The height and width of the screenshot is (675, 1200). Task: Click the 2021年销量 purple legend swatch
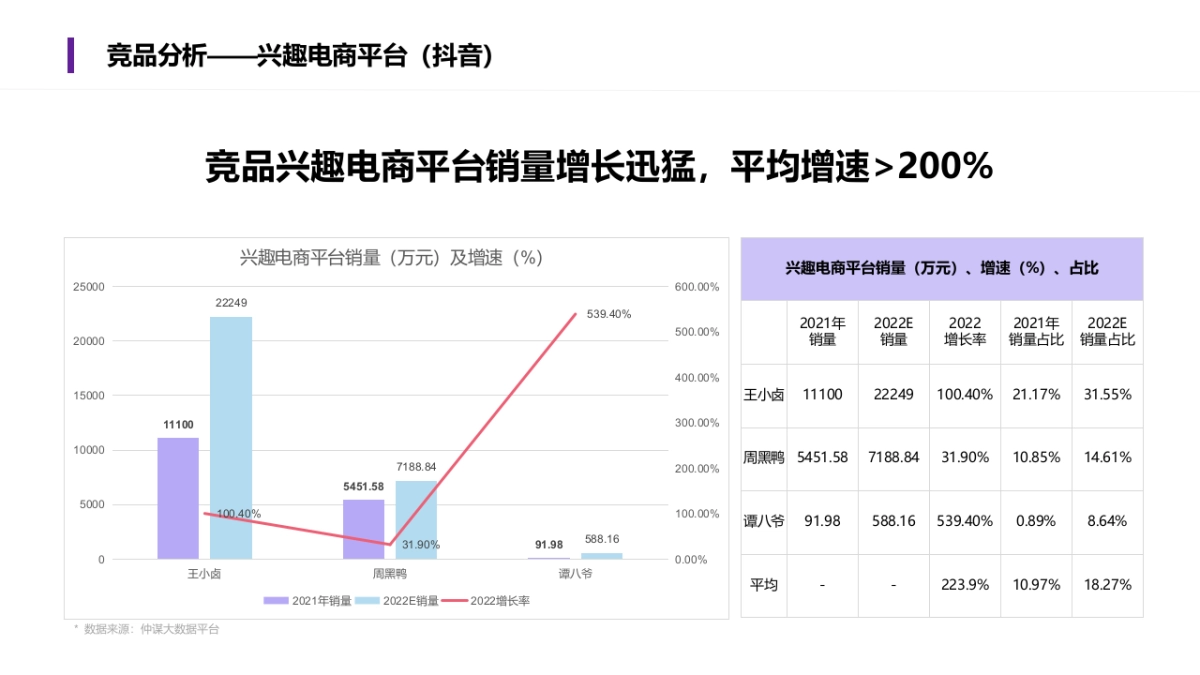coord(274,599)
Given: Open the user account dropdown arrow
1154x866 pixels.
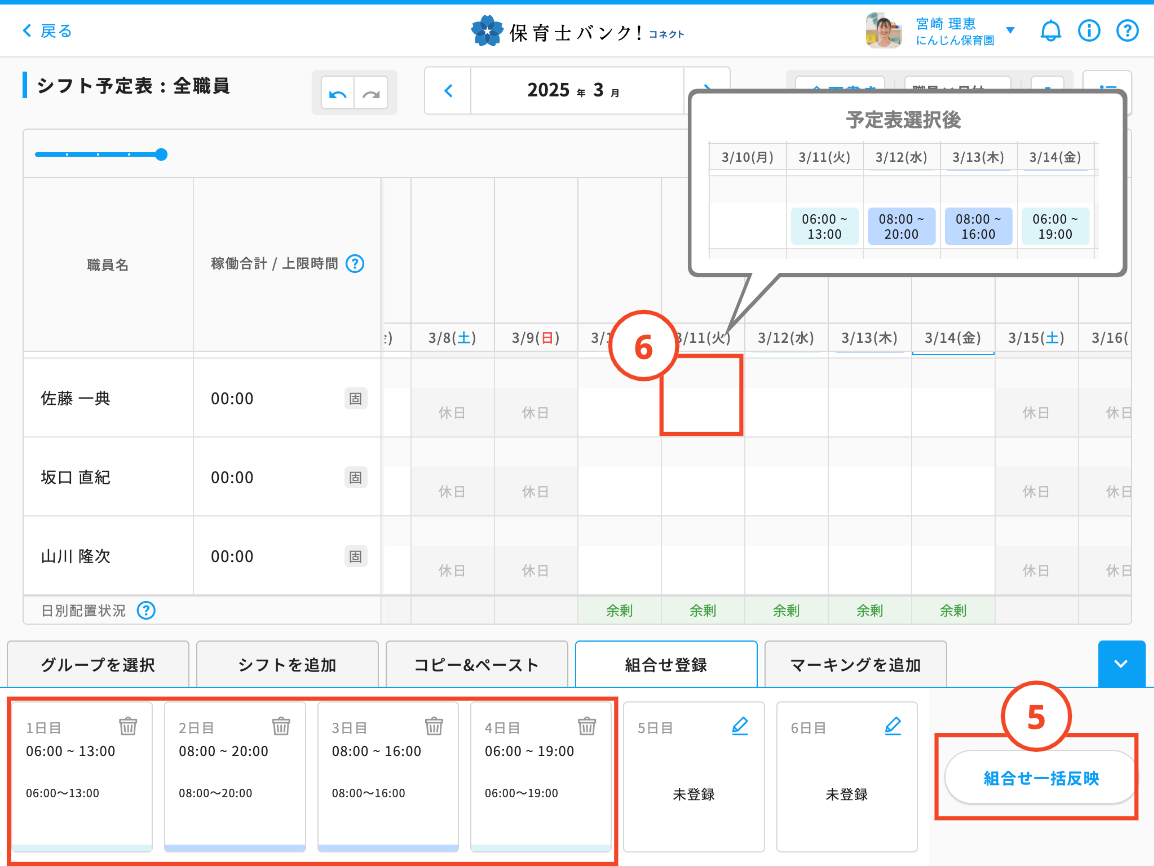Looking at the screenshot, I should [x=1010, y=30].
------------
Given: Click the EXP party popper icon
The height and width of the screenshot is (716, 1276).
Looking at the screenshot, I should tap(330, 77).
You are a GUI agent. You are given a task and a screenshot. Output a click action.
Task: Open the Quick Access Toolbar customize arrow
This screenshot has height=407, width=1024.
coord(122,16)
------------
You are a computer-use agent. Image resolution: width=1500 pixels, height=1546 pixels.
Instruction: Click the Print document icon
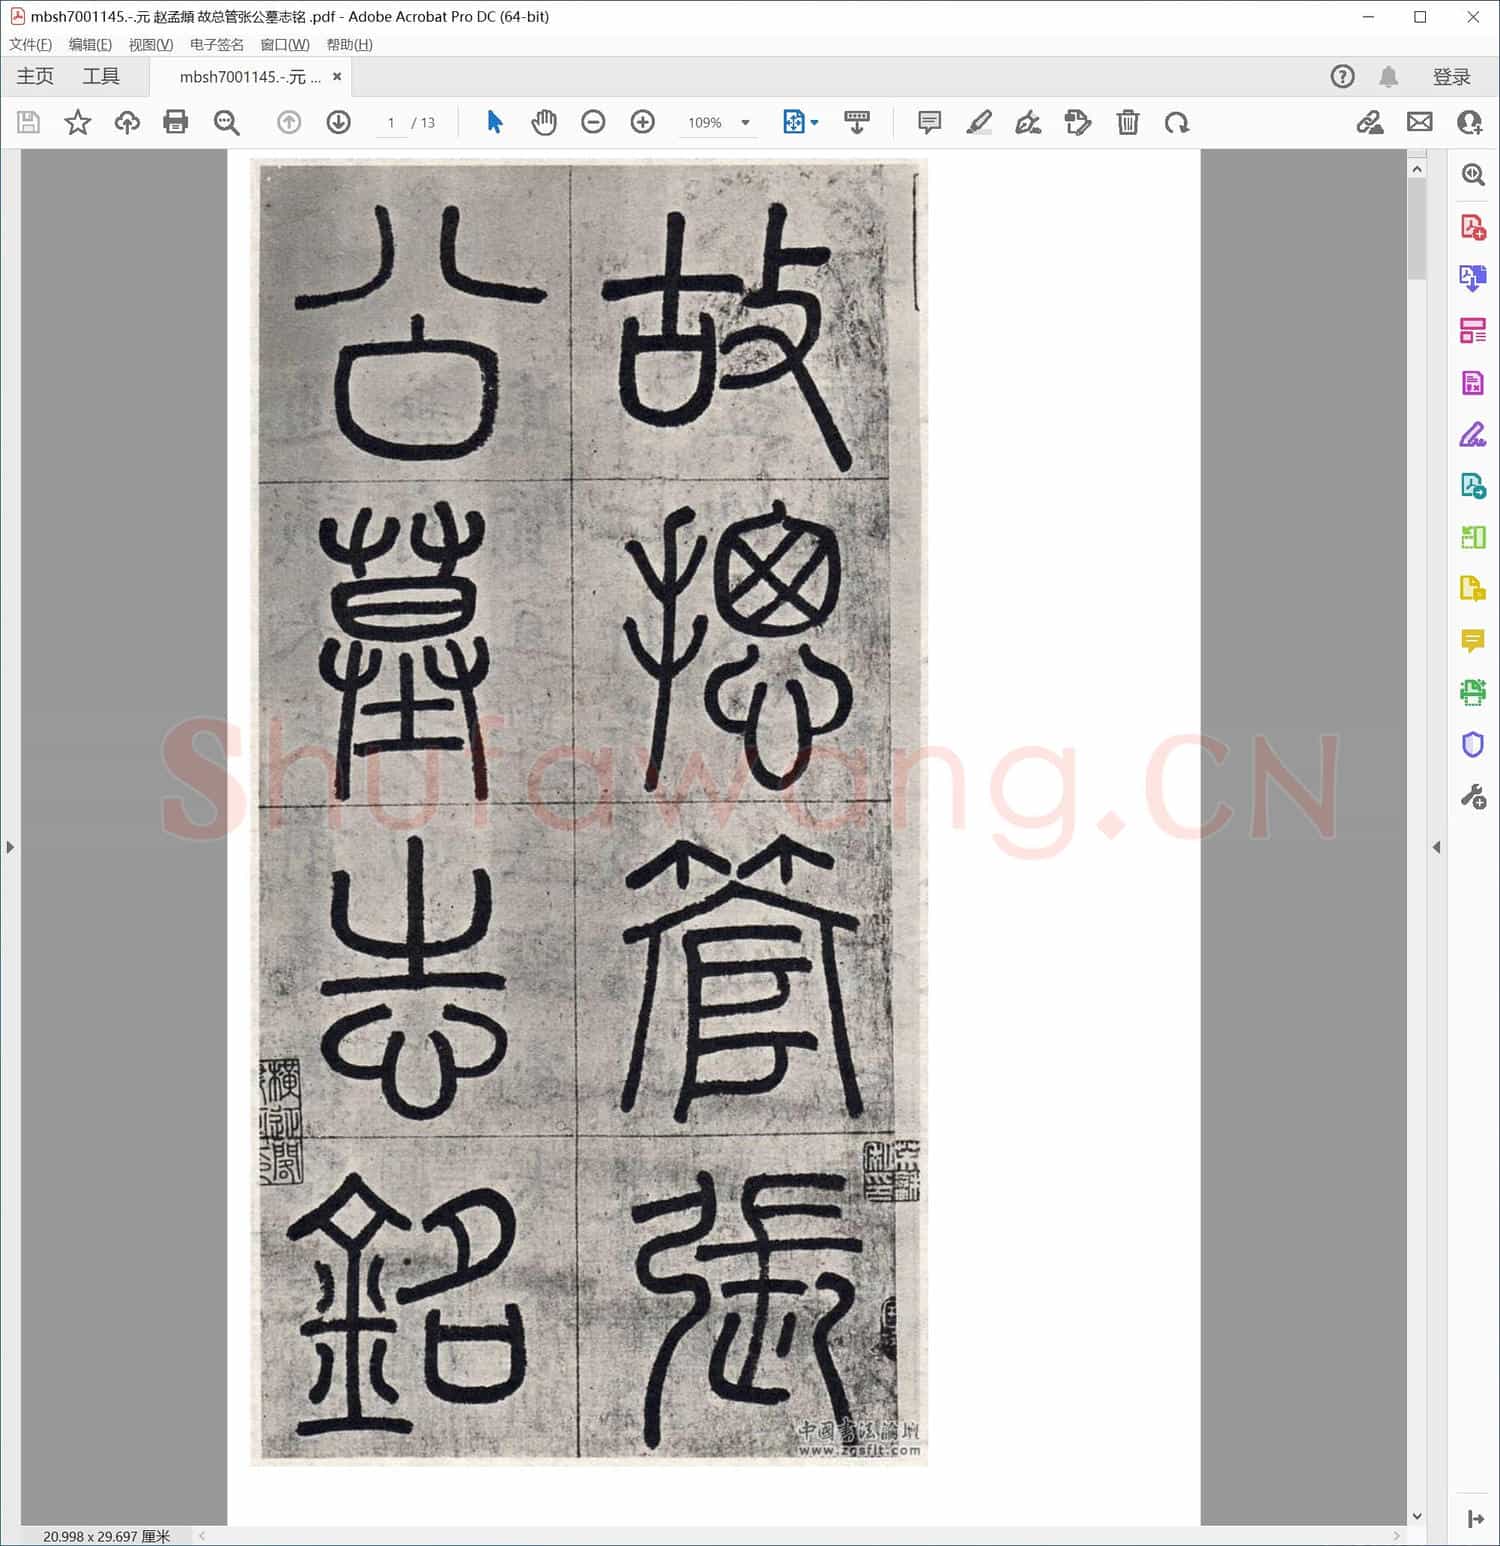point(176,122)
------------
What is needed: Nothing but a number should be given: the count of lines in the material where the string "agent" occurs.

Exercise output: 2